» **Document section**
Labor Roundup

CLUW urges local unions to mentor for women in the workplace. Mentoring is a recognized tool for career and union development, particularly for women, and “mentoring circles” – a group of peers (6–10 people) led by a facilitator – offer a powerful variation on the traditional model, according to the Coalition of Labor Union Women (CLUW).

CLUW president Connie Leak said the group is encouraging its chapters and union women’s committees to initiate and sustain them.

“Some of us have been lucky to have had a mentor…to have been taken under the wing of a more senior adviser/mentor — someone who taught us the ropes, the ‘unspoken’ rules, the unwritten politics of the union,” Leak commented. “Unfortunately, for women and minorities, what I have just described is most often the exception rather than the rule, as most mentors are men and we know that men most often seek out a mentee who looks like them or looked like them 25 years ago. That excludes many women and minorities.”

“The Next Generation: A Handbook for Mentoring Future Union Leaders” handbook focuses on the creation of mentoring programs. Available online from www.bergermarks.org, it notes that mentoring circles can be easier to launch and maintain than one-on-one programs.

Nurses union again brings single-payer campaign to Washington. National Nurses United, one of labor’s leading proponents of government-run, single-payer national health care, brought that campaign again to Washington last month, endorsing a comprehensive proposal by the Physicians for a National Health Plan.

Karen Higgins, RN, one of four NNU co-presidents, championed single-payer in remarks at the National Press Club. NNU, the Steelworkers and 19 other unions actively support single-payer, also named Medicare For All, and polls show huge backing for it.

“NNU enthusiastically supports the PNHP proposal for ‘Moving Forward from the Affordable Care Act to a Single-Payer System,’” Higgins stated. “This updated approach to achieving guaranteed healthcare for all is an essential for the health of our country, and to provide the health security our patients desperately need.

» **Exercise data**
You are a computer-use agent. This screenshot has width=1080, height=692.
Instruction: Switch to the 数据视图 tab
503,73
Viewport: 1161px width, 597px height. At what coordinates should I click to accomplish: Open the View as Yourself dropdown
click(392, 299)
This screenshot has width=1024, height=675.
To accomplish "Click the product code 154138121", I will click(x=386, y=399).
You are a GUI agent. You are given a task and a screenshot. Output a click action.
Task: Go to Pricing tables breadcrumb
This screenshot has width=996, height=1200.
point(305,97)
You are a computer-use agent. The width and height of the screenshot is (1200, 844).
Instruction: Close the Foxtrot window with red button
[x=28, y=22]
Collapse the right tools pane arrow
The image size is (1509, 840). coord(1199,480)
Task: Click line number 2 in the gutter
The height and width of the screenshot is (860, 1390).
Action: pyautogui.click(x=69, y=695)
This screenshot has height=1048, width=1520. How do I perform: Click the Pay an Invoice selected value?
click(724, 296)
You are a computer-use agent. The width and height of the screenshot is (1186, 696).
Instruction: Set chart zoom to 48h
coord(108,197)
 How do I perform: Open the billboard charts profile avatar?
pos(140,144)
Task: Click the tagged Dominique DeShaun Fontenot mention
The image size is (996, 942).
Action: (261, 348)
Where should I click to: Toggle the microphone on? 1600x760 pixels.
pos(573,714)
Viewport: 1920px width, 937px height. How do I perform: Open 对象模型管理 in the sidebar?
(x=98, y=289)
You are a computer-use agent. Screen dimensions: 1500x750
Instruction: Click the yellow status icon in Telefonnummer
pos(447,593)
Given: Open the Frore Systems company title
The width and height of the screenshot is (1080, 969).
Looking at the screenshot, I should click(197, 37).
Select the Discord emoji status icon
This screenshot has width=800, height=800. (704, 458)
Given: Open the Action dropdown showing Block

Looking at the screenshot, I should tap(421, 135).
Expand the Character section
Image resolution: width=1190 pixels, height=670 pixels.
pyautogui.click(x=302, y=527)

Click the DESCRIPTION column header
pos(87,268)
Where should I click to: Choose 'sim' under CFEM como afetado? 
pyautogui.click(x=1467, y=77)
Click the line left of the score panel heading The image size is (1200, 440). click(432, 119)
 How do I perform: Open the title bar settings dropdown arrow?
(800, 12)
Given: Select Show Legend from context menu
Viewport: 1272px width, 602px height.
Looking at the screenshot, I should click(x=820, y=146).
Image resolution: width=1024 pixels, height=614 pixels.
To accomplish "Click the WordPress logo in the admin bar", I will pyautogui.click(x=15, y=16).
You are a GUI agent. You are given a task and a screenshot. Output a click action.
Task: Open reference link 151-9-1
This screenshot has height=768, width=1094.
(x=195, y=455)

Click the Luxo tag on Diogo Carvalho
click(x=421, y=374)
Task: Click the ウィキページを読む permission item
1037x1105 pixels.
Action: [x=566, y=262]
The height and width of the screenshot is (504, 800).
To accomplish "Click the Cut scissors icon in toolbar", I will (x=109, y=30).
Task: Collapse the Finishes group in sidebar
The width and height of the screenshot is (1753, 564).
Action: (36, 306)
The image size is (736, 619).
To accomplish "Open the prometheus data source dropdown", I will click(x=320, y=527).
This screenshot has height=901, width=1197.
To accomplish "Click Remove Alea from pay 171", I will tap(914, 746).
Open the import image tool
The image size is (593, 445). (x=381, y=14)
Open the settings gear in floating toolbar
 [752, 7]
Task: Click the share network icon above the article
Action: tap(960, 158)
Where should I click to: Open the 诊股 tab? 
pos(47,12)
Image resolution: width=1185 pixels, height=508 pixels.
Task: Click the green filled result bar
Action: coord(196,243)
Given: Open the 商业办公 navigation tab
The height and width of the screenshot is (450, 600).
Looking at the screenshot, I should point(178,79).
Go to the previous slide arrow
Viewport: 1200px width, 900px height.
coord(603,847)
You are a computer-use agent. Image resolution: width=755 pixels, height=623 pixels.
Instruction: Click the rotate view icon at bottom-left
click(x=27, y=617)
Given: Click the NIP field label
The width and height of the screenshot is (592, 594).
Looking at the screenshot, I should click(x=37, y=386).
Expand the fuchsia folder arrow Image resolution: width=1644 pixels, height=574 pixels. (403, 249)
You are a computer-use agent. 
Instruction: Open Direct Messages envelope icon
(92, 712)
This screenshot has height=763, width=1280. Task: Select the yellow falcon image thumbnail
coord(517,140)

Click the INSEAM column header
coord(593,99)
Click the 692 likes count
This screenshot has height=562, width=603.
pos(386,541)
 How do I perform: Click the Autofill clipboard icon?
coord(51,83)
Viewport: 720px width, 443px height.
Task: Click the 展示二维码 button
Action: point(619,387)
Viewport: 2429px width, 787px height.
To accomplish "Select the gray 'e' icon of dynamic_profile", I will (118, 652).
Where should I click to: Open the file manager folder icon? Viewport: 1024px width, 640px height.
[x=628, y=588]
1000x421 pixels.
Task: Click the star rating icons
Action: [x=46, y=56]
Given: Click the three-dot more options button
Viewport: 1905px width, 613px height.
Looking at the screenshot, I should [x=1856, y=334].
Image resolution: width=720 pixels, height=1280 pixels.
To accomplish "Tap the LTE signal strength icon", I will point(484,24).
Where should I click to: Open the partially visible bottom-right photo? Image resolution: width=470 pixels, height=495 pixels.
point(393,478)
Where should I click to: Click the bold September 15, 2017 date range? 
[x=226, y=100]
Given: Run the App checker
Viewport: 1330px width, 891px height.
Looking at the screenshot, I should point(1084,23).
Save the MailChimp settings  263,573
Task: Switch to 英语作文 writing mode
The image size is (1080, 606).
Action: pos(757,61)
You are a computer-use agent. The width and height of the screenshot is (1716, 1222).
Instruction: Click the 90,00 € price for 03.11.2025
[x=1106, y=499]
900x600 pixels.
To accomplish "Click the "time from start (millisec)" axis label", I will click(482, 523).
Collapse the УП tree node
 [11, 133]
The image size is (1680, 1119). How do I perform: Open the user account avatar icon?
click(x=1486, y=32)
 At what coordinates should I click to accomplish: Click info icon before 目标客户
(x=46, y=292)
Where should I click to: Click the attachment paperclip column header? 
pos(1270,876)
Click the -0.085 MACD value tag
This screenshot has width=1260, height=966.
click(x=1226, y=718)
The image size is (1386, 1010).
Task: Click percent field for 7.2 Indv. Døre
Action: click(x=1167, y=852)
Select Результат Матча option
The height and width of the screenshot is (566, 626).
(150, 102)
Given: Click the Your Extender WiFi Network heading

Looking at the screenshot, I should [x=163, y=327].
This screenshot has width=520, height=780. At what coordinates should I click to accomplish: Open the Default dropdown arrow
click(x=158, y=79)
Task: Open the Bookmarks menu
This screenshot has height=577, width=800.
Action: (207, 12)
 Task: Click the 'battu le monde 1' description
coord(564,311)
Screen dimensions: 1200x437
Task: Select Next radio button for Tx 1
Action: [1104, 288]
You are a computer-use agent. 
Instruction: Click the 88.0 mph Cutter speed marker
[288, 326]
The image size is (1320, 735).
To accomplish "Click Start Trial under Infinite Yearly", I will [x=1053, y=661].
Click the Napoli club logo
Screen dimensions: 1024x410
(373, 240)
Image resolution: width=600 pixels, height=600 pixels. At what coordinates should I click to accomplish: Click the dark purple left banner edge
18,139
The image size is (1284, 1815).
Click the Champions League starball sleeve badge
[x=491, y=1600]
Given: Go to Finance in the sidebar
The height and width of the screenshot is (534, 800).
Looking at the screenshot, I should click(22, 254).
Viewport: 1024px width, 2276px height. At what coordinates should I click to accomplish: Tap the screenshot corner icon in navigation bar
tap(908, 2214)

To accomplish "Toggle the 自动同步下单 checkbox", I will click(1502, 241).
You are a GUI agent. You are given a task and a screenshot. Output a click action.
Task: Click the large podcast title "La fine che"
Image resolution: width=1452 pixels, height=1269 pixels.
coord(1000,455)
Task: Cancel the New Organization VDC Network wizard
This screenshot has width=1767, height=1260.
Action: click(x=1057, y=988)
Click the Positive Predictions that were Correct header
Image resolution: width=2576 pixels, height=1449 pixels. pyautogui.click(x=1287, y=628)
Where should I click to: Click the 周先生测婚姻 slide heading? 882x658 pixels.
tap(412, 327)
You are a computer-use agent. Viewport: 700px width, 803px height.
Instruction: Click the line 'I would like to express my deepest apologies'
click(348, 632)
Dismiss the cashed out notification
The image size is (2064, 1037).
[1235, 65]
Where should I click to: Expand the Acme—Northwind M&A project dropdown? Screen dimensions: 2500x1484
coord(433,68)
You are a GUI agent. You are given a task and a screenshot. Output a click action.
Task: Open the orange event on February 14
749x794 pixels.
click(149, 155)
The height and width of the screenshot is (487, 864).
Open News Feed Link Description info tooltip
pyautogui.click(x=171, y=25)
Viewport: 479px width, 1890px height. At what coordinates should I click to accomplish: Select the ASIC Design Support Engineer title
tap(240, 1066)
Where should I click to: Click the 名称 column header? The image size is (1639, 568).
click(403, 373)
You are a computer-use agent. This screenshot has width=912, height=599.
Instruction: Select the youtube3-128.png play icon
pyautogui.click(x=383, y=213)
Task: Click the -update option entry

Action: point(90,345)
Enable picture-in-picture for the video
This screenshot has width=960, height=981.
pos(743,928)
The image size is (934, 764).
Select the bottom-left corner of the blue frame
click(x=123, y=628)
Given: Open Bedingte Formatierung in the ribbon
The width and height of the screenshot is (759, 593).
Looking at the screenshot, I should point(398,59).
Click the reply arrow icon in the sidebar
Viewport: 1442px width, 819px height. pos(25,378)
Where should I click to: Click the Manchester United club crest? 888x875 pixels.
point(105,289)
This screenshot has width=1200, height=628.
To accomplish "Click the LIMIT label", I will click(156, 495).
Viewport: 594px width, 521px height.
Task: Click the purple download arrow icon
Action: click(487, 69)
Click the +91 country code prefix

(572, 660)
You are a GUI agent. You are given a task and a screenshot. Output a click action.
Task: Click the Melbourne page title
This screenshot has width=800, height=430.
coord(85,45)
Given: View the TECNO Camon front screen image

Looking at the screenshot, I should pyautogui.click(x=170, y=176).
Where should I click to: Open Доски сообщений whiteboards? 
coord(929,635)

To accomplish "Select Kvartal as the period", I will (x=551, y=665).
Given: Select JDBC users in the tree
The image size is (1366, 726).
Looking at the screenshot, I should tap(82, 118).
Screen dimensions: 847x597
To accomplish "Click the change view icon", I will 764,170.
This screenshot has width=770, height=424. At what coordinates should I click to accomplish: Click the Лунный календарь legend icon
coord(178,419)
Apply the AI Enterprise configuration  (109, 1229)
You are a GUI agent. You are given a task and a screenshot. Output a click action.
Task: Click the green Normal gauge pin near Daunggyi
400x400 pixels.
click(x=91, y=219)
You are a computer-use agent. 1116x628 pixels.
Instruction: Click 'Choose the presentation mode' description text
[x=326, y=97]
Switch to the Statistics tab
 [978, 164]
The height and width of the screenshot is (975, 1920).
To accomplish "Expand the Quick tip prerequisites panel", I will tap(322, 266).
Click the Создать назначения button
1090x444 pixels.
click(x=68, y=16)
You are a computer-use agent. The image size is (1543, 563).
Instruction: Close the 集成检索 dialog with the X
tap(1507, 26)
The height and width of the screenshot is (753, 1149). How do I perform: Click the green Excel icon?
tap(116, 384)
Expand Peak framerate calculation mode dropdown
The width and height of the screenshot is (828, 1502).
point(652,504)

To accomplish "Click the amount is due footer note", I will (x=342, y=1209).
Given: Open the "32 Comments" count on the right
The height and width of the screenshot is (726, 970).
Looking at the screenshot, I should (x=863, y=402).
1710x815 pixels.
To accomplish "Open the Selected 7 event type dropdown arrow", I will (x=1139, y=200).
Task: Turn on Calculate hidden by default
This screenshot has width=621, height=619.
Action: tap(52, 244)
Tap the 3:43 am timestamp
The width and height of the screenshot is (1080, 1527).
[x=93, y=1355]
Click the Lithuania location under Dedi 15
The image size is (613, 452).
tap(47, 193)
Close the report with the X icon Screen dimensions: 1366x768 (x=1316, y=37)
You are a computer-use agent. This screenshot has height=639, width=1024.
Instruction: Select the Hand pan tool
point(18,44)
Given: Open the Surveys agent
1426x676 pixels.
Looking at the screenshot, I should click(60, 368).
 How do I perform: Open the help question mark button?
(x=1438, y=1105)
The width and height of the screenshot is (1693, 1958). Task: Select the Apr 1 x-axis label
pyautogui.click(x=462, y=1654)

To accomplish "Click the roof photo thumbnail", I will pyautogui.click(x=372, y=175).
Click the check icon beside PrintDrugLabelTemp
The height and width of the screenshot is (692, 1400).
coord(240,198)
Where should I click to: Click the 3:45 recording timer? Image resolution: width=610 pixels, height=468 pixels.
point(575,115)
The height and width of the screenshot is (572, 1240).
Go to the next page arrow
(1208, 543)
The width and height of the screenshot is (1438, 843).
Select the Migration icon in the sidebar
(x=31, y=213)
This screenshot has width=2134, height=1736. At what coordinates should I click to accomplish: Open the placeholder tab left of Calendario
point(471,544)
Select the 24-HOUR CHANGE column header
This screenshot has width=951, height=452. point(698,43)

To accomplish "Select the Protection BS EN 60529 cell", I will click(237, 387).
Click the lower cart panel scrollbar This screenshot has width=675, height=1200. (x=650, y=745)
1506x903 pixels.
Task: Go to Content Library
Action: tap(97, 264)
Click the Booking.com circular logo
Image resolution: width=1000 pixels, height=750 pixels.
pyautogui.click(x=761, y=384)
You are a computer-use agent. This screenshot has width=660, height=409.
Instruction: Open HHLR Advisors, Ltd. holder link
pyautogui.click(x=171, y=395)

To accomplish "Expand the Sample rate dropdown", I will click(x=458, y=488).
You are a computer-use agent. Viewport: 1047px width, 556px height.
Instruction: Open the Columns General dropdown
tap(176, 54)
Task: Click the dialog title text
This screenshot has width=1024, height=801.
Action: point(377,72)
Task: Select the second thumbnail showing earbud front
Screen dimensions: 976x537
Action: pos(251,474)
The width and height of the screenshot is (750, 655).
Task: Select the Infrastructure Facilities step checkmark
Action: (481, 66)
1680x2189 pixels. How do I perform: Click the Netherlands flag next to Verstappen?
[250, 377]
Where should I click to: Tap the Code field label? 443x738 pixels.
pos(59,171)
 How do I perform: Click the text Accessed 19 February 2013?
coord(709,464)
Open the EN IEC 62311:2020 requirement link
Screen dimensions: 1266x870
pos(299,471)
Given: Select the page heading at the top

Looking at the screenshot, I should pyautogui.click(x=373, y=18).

» **Work instructions**
• 1. According to the labor roundup, how many people make up a mentoring circle, and who leads it?
• 2. Decide whether each statement agrees with the labor roundup. Answer yes or no for each, and quote the words from the labor roundup that decide it.
(a) Connie Leak is the president of CLUW.
(b) The handbook says one-on-one programs are easier to launch than mentoring circles.
(c) Karen Higgins is the only president of National Nurses United.
• 3. Continue the labor roundup from its last sentence.
The records were taken from a different source than the labor roundup.

» **Task-by-task results**
• 1. A mentoring circle has 6 to 10 peers and is led by a facilitator.

• 2.
(a) Yes: "CLUW president Connie Leak"
(b) No: "it notes that mentoring circles can be easier to launch and maintain than one-on-one programs"
(c) No: "one of four NNU co-presidents"

• 3.
“Nurses work on the front lines with doctors within our dysfunctional healthcare system, which is dominated by private insurers, drug companies and corporate hospital chains that put their bottom line ahead of patient needs,” she continued. “Under the PNHP proposal, the healthcare system would be the opposite of an industry devoted to revenue. “

Sen. Bernie Sanders, Ind.-Vt., the Democratic presidential hopeful NNU endorsed, is the prime single-payer Senate sponsor, while veteran Rep. John Conyers, D-Mich., pushes it in the U.S. House. But whether the Republican-run Congress or the Democratic Obama administration will listen is another matter.

Obama pushed the Affordable Care Act, minus a single-payer provision or even the weaker “public option,” through a then-Democratic Congress in his first term. And the GOP wants to repeal ACA without replacing it, throwing Americans to insurance company wolves.

NLRB rules for UAW in win at Volkswagen in Chattanooga. The National Labor Relations Board has ruled 2-1 for the United Auto Workers in their successful campaign to unionize 160 skilled trades workers at Volkswagen of America’s Chattanooga, Tenn., plant. The board majority rejected the company’s attempt to add more workers before the vote last December.

Teamsters add big group of San Diego nurses. By a 70 percent-30 percent margin, nurses at Rady Children’s Hospital in San Diego have voted to merge their independent, 1,700-member union into the Teamsters.

Katie Langenstrass, RN and director of United Nurses of Children’s Hospital, said, “This was a clear choice that our members made to reaffirm their commitment to the mission of Children’s Hospital, while voicing their need for a better future for themselves and their families.”